Five Manners I'm Glad I Taught My Kids
Will you think I’m strange if I tell you I just spent a four-day weekend reading a book written by Navy SEALS? And maybe even more surprised that the theme is perfect for moms? It’s called Extreme Ownership: How U.S. Navy SEALs Lead And Win, by Willink and Babin.
(NOTE: The book has a few cuss words in it, in keeping with military culture, so I’m not endorsing it. Normally I would shun a book at the first bad word, but in this case I felt the value of the material warranted overlooking a small amount of rough talk.)
The point of the book is that a leader must take full ownership of any failure that happens under his command. He must assess his own leadership and figure out where he has failed to communicate or to hold his people to a standard, etc. The leader has to make the changes that create mission success.
I think this message is also for moms with small children. If our children are poorly behaved, we can help them by taking ownership of the problem.
First, we have to clearly define the mission: What manners do we want our children to have?
Then, we have to act as leaders and take actions that will help our children successfully behave in the manner we have defined.
Five Manners I’m Glad I Taught My Kids
1. Screaming across the house was unacceptable. If my children hollered “Mom” from upstairs, I would ignore them (unless I suspected someone was bleeding.) When they finally got frustrated and came to me, wondering why I had ignored them, I would explain that yelling across the house was unacceptable. If they wanted to talk to me, they had to come to where I was and not the other way around.
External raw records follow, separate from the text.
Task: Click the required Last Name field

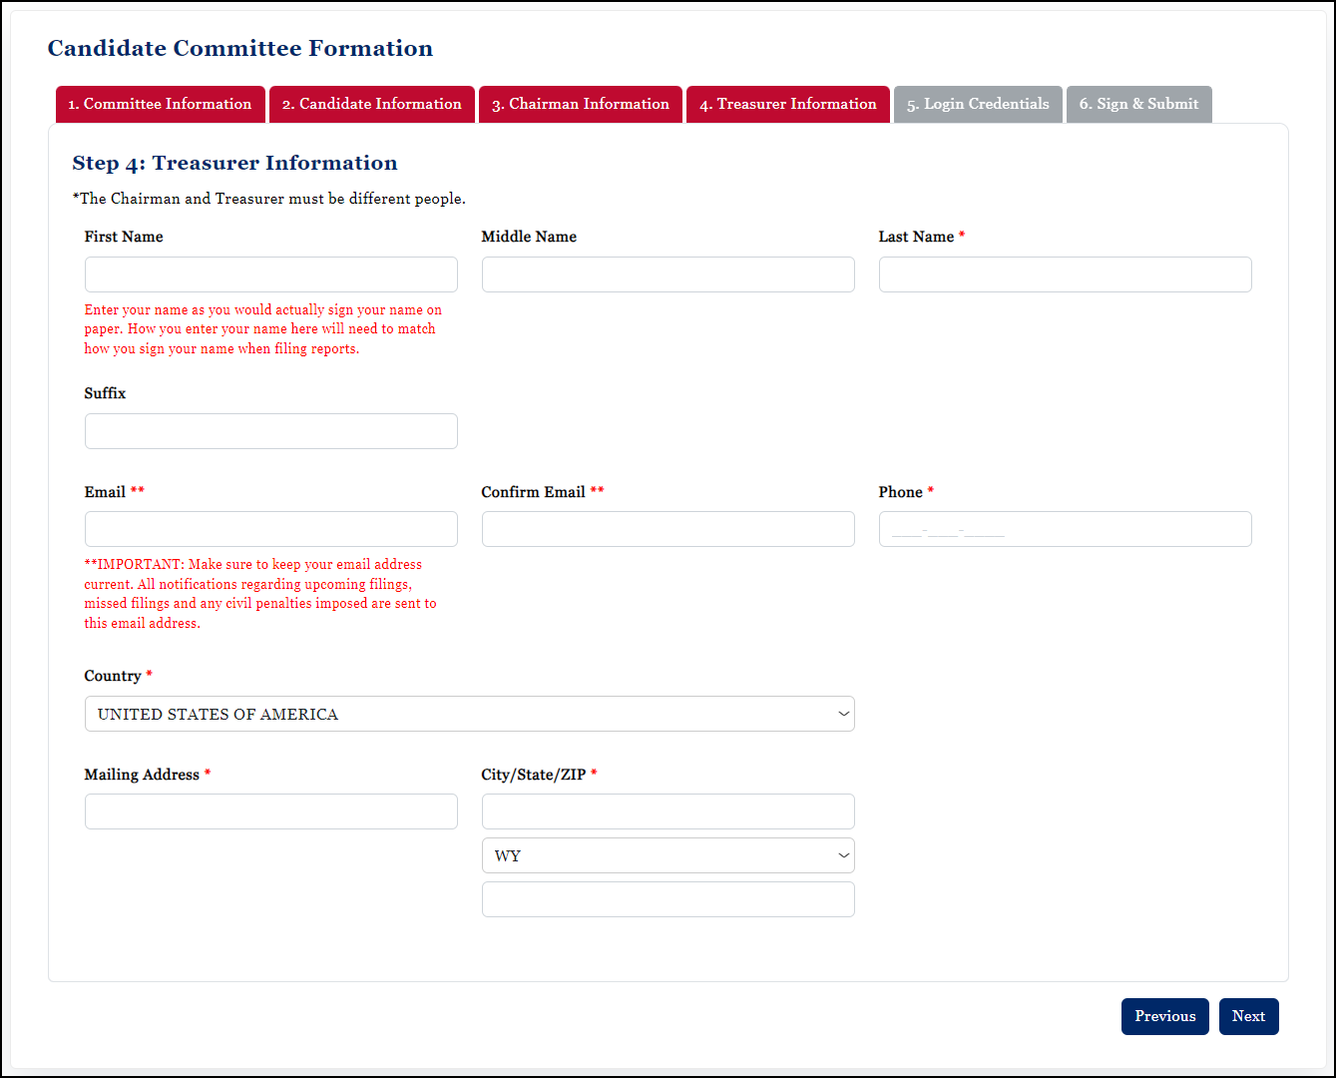Action: click(1065, 274)
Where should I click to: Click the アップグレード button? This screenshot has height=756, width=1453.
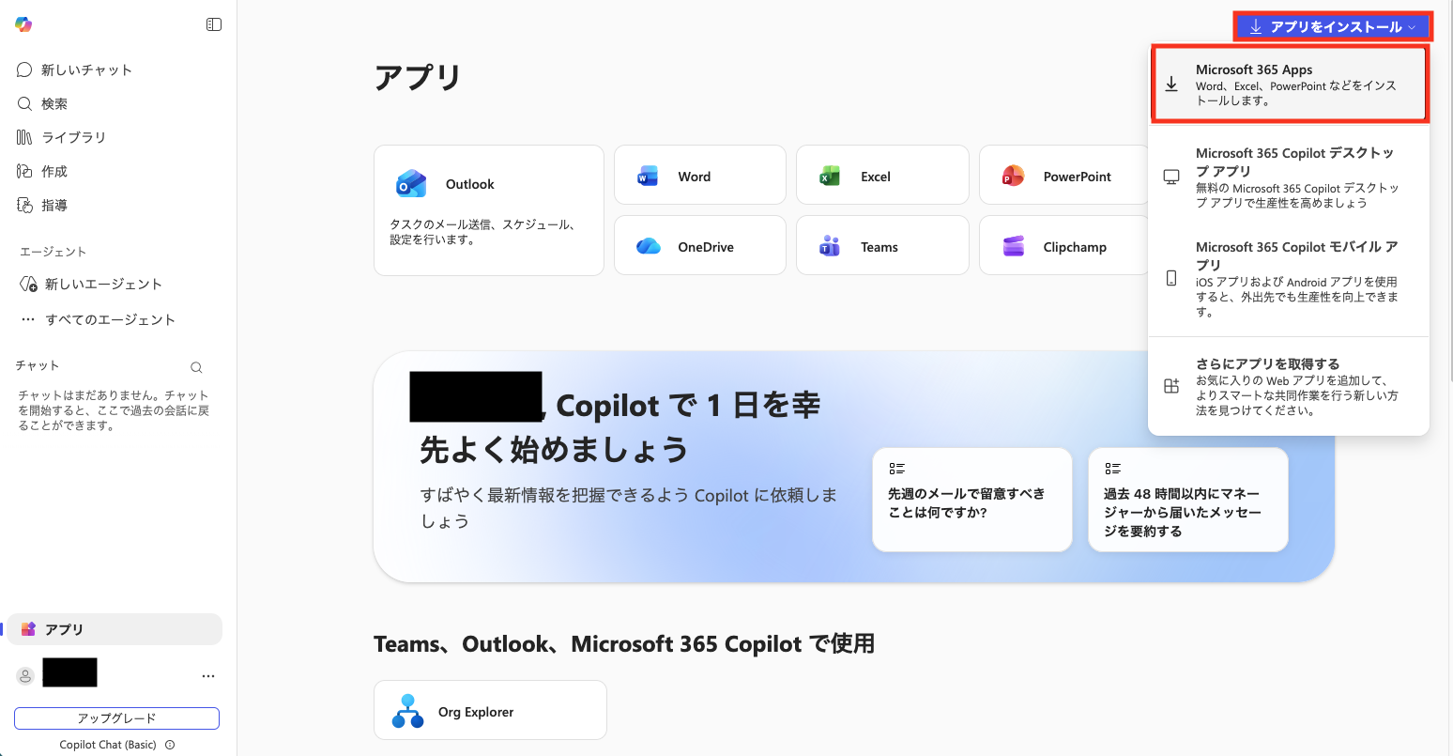coord(116,718)
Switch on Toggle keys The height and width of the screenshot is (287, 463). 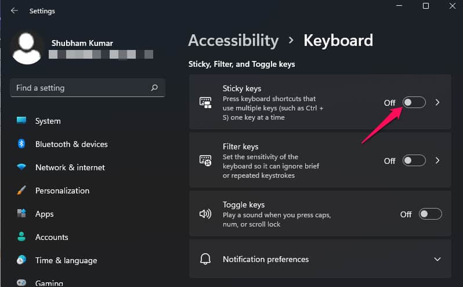click(x=431, y=214)
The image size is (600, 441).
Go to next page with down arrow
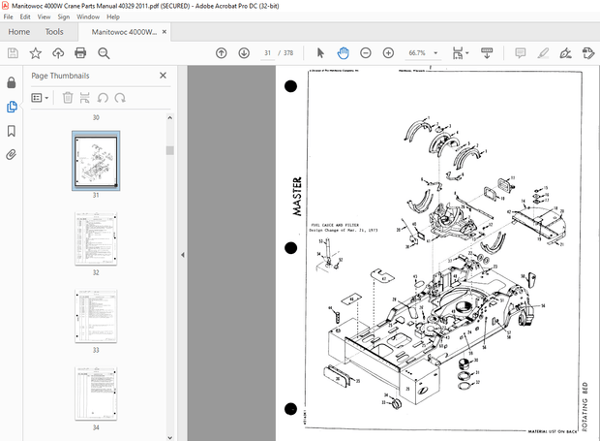tap(244, 53)
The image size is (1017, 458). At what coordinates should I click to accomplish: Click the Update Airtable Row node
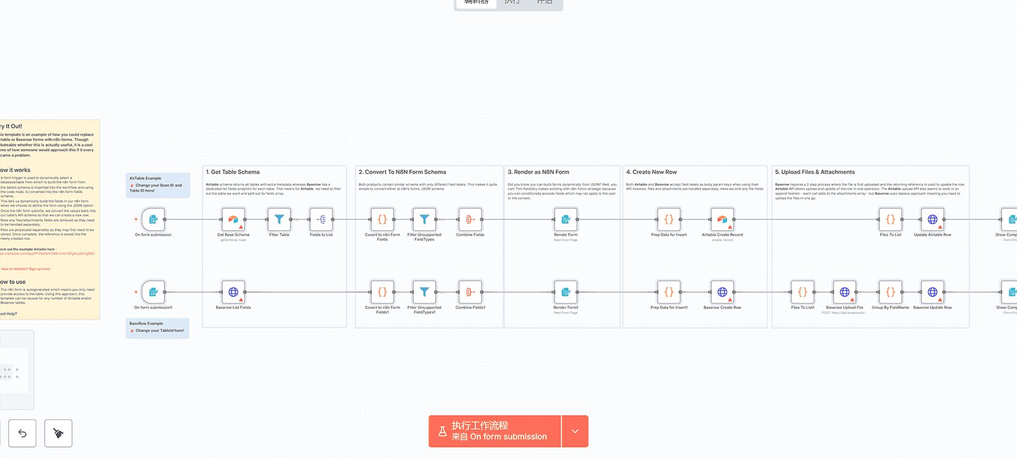pos(932,220)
2. When I wanted to talk to my child, I would call his name and expect him to say, “Coming!” followed by immediate action. I would not yell a conversation across the house from my direction either. When he came and was standing in front of me, I would then tell him what I needed to say. (Note: As you can see, I think the younger should always come to the elder and not the other way around.)
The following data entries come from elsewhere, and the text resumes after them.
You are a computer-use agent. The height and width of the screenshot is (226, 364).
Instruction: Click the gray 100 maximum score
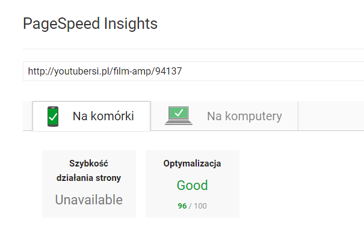200,206
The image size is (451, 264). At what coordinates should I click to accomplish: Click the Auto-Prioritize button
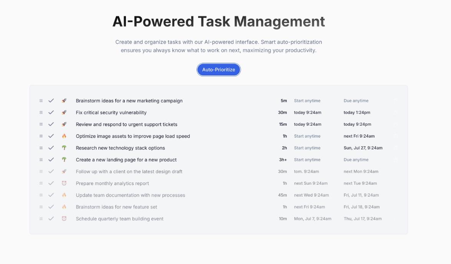tap(218, 70)
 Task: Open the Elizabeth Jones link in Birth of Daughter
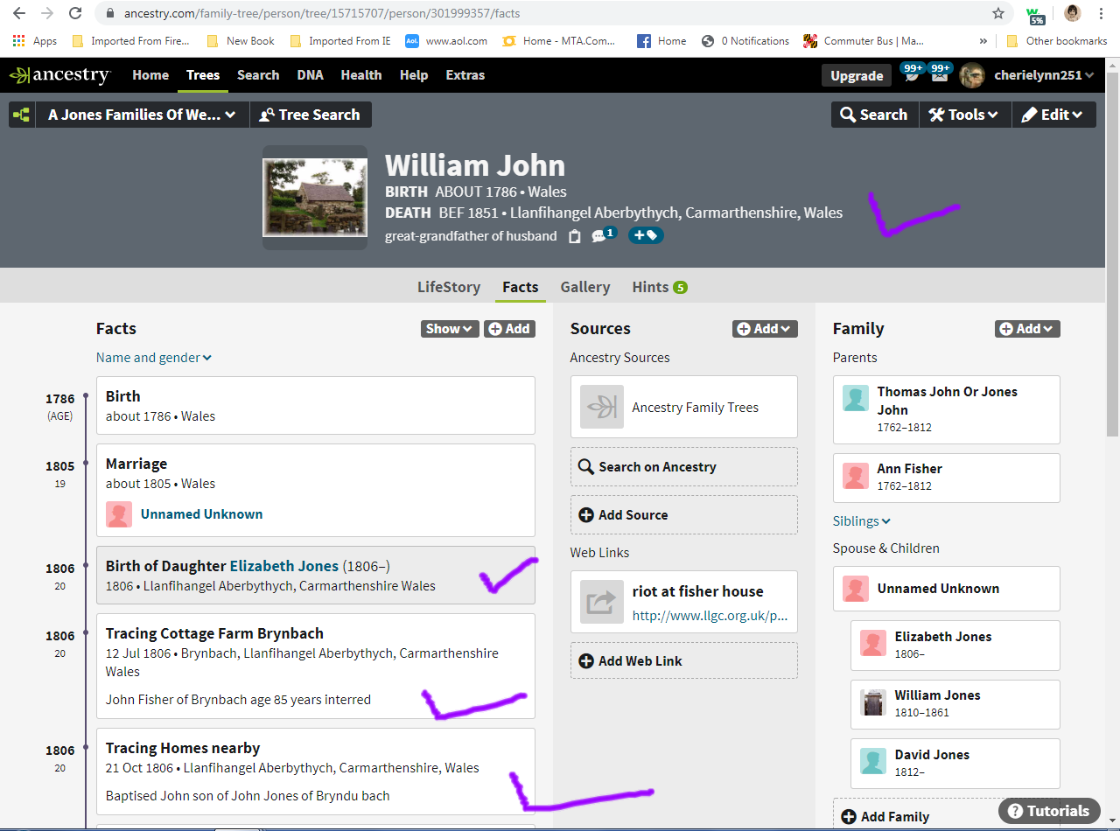284,566
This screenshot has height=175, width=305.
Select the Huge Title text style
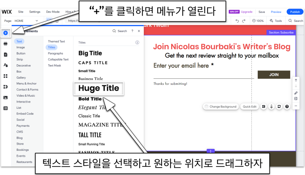point(99,88)
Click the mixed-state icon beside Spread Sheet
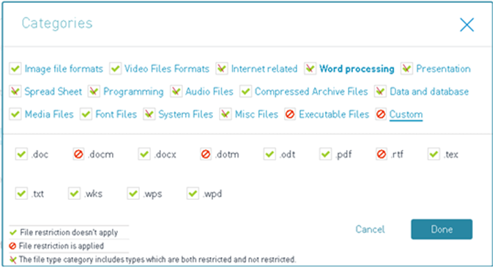 [15, 92]
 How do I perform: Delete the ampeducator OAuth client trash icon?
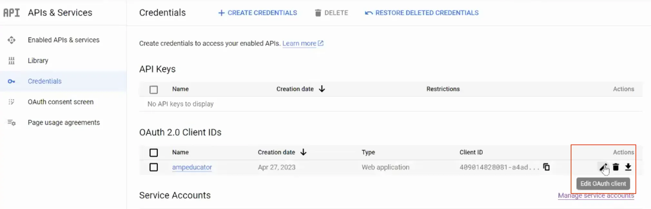pos(616,167)
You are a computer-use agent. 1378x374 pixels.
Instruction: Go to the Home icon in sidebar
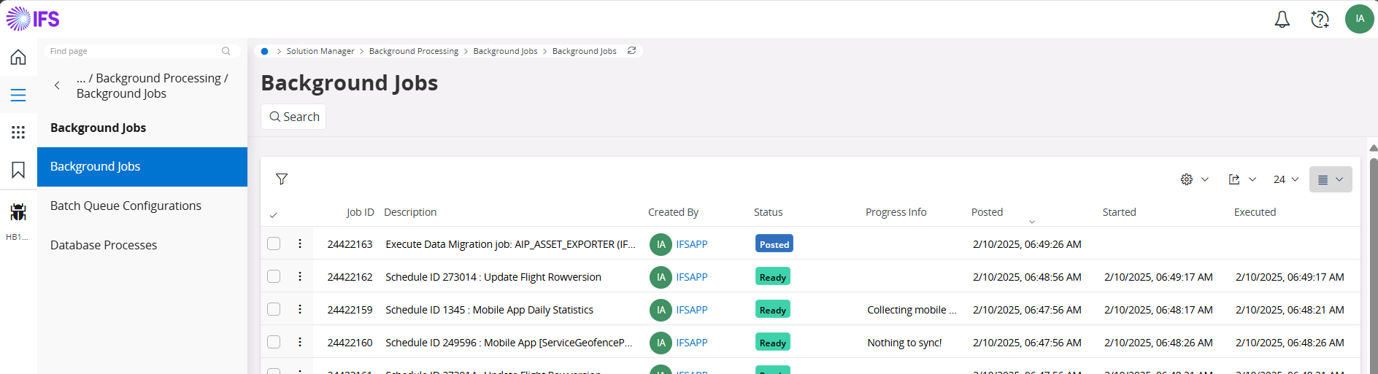tap(18, 58)
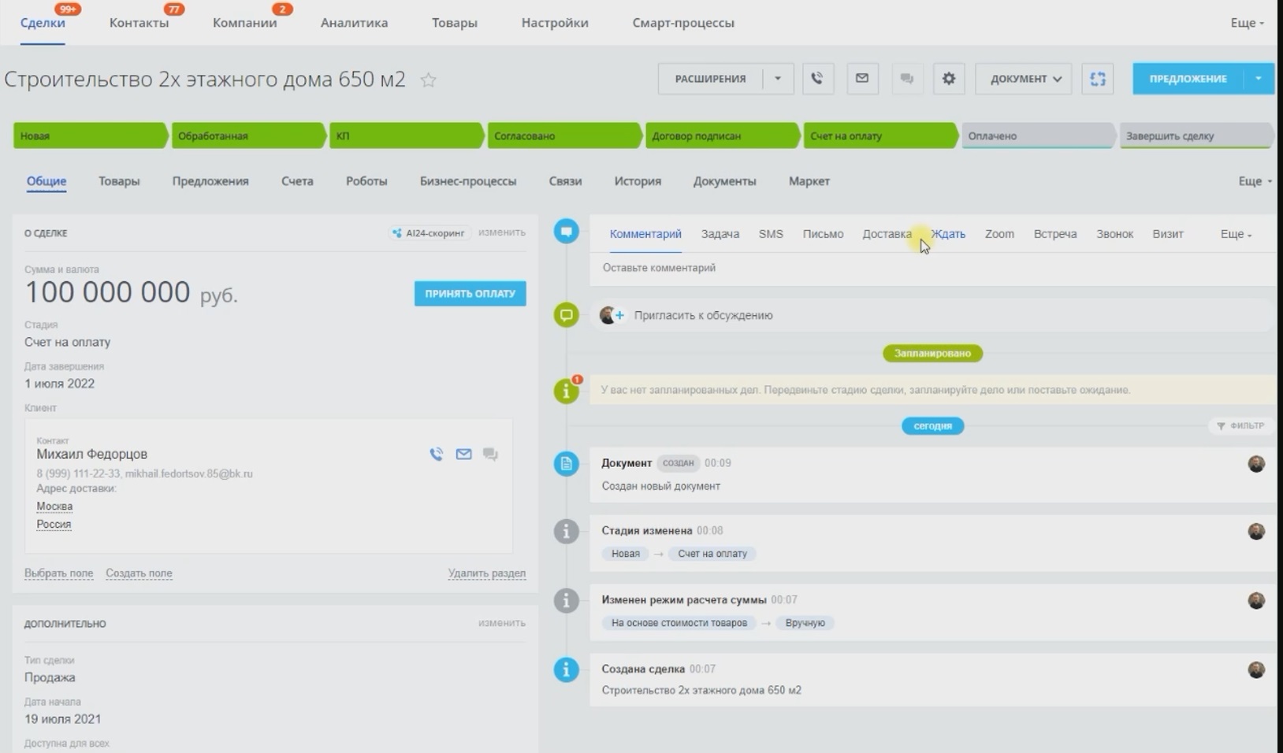Open the Еще menu in the timeline tabs
Screen dimensions: 1283x753
coord(1236,234)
3. Requests had to begin with “May I please.” If my child wanted a drink, he had to say, “May I please have a drink of water? If he demanded water I would make him repeat the request politely before I would get him a drink. Every time.
4. Responses had to be followed by a clear “No, thank you” or “Yes, please.” About 367,000 times I found myself saying, in a stern voice, “Yes, please” and asking my child to respond correctly.
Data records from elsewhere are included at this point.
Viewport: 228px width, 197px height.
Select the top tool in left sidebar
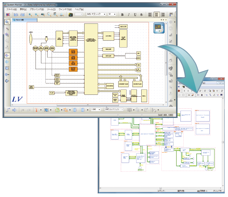(x=7, y=22)
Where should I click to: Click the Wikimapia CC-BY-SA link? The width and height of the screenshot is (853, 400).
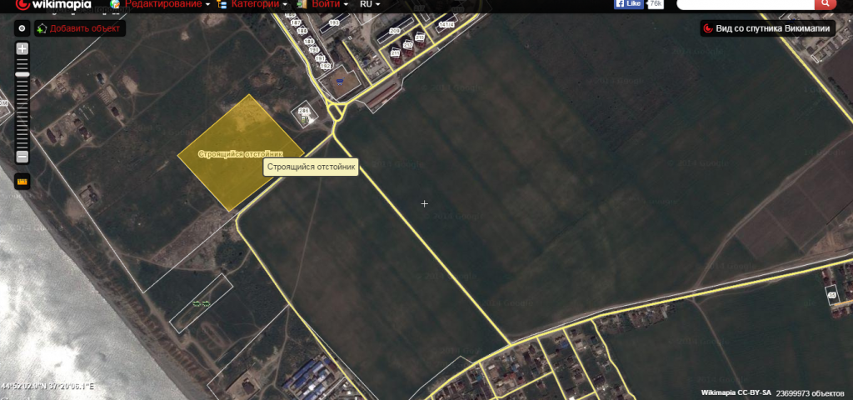[x=734, y=391]
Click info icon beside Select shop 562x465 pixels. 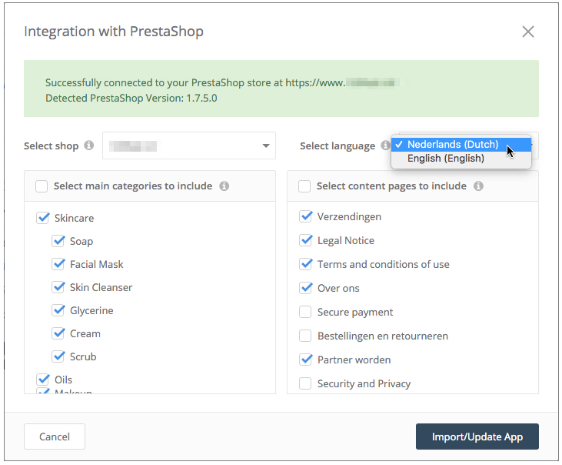pos(89,146)
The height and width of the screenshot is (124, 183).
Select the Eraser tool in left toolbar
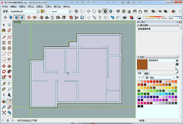(9, 30)
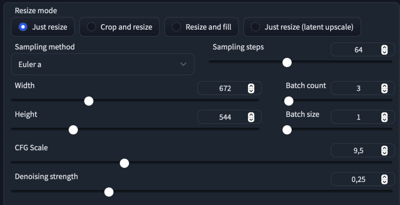The width and height of the screenshot is (400, 205).
Task: Click the CFG Scale stepper arrows
Action: click(x=384, y=151)
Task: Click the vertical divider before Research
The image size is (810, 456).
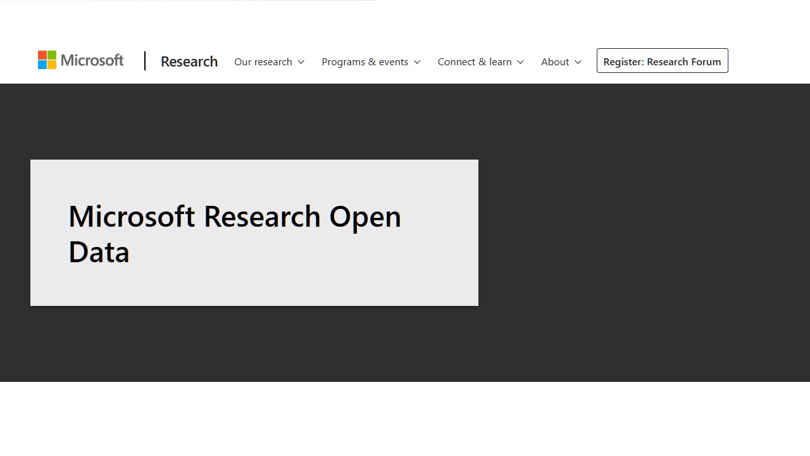Action: click(145, 61)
5. Interrupting me when I was speaking with another adult was unacceptable. I taught my kids to put a hand on my arm if they needed to talk to me. I would continue conversing with the other adult, while gently placing my hand over my child’s. This way they knew I saw them and would respond to them as soon as I could make a polite break in conversation.
The overarching goal of these manners? To teach our children to value and respect adults and to think of other people instead of just thinking about their own needs. As humans, we don’t naturally think of others first, so as moms we have to lead our children into this way of thinking.
One chapter in Extreme Ownership is called “Simple.” What encouraging advice for moms! We can’t change all of our child’s behaviors in one day, but we can focus on one simple mission to accomplish. You could focus really hard on one of the above manners, until your “team” experiences success, and then move on to conquering another one.